(Saved data entries)
▬▬▬

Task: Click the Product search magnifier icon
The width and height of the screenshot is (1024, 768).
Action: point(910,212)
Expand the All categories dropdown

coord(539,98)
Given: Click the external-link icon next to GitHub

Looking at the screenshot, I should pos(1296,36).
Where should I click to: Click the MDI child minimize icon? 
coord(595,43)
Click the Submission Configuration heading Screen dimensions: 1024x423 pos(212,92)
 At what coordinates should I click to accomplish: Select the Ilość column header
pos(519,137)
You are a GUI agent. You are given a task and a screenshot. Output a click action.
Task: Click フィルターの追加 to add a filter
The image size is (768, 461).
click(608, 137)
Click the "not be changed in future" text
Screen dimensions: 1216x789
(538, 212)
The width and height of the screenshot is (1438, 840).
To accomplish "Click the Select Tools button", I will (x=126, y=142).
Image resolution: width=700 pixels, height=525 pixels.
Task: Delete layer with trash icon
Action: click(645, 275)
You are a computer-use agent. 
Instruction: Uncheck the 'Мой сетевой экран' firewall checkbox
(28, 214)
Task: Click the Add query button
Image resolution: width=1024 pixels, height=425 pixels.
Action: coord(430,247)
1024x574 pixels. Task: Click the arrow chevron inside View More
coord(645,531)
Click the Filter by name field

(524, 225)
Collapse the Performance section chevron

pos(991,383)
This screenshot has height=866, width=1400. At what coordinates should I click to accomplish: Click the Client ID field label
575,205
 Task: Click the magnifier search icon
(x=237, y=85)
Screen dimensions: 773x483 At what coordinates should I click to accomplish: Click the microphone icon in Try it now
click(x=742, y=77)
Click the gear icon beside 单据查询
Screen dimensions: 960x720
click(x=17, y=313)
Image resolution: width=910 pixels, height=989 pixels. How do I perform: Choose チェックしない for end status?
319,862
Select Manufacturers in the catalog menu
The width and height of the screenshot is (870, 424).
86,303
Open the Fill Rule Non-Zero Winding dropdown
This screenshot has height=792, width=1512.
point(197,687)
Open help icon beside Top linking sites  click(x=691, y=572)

▬▬▬

WHAT THE EXERCISE ASKS> The word "agent" may turn up on some lines of these records; say how many, with no other words.

RESULT OF THE EXERCISE> 2